The response consists of the lines from the start of the material below through the line holding "The image size is (572, 396).", repeated word for word and without pictures.
Segment Start: Record excerpts
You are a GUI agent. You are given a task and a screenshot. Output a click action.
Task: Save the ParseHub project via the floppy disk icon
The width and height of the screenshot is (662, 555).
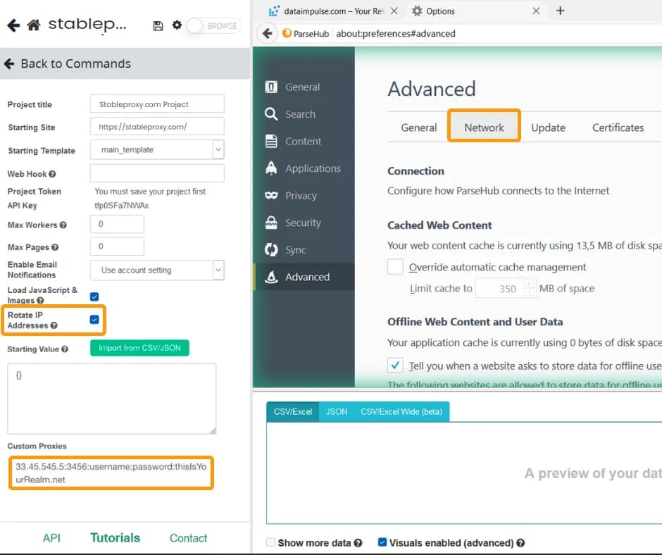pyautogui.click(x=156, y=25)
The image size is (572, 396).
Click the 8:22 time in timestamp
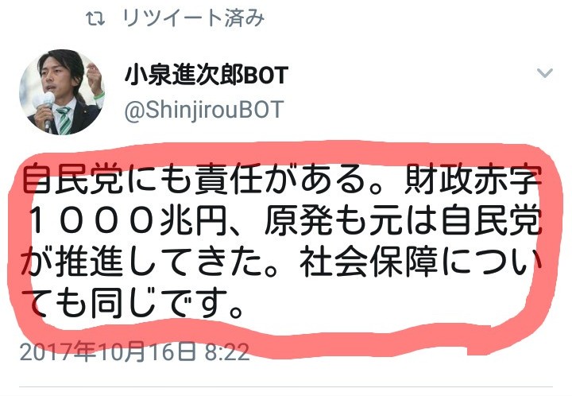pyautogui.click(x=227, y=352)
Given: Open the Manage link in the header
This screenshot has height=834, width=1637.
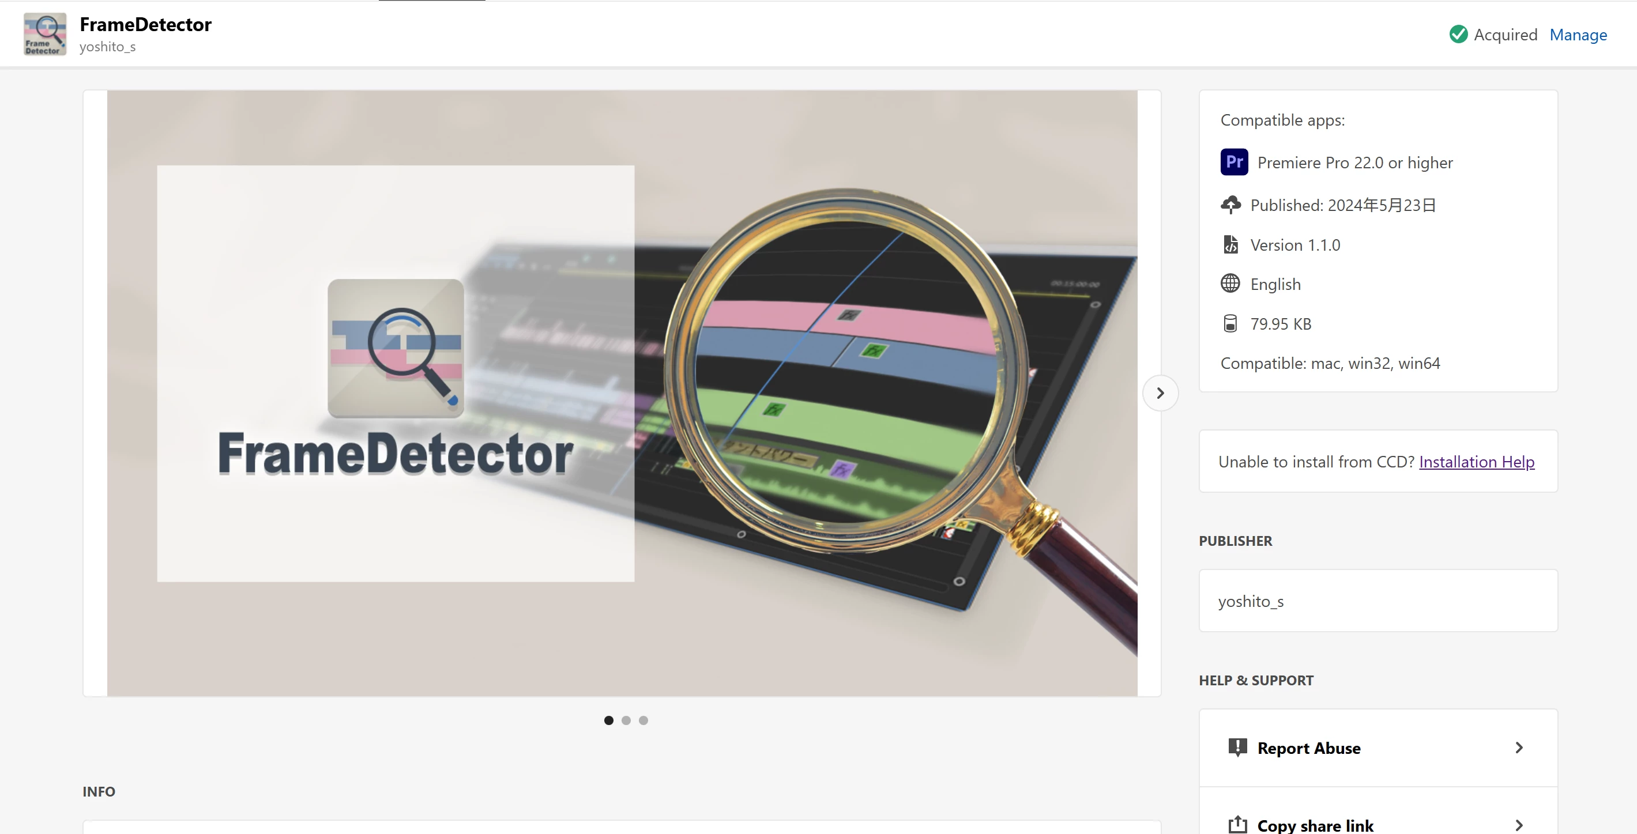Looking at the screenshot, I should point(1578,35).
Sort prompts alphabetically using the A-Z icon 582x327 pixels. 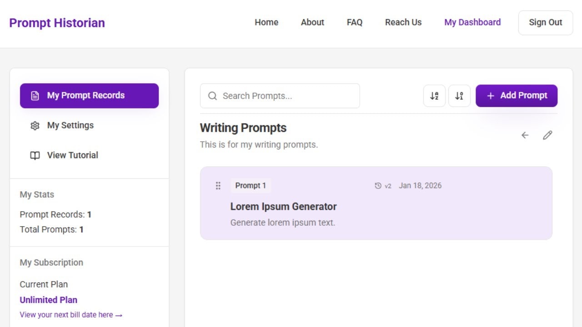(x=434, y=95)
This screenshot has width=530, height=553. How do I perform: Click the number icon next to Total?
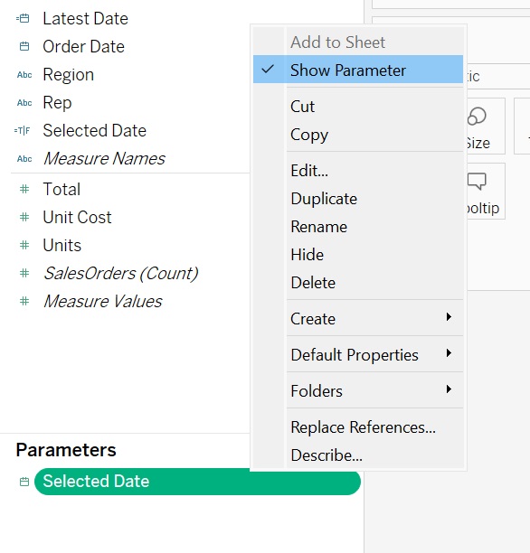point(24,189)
Segment End: Record excerpts
## Answer box
You are a GUI agent. You are given a task and a screenshot. Output a click action.
Task: Save the ParseHub project via the floppy disk icon
The width and height of the screenshot is (662, 555).
pyautogui.click(x=156, y=25)
The image size is (572, 396).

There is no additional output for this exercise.